___ SUPPLIED RECORDS ___

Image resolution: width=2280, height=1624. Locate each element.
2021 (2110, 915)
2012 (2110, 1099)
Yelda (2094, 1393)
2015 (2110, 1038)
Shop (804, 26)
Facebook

___

* _AIM OF THE TASK_
The answer must be all of the entries, restated exactly.

* _EXERCISE OUTPUT_
Image resolution: width=2280, height=1624. Locate each element.
2021 (2110, 915)
2012 (2110, 1099)
Yelda (2094, 1393)
2015 (2110, 1038)
Shop (804, 26)
Facebook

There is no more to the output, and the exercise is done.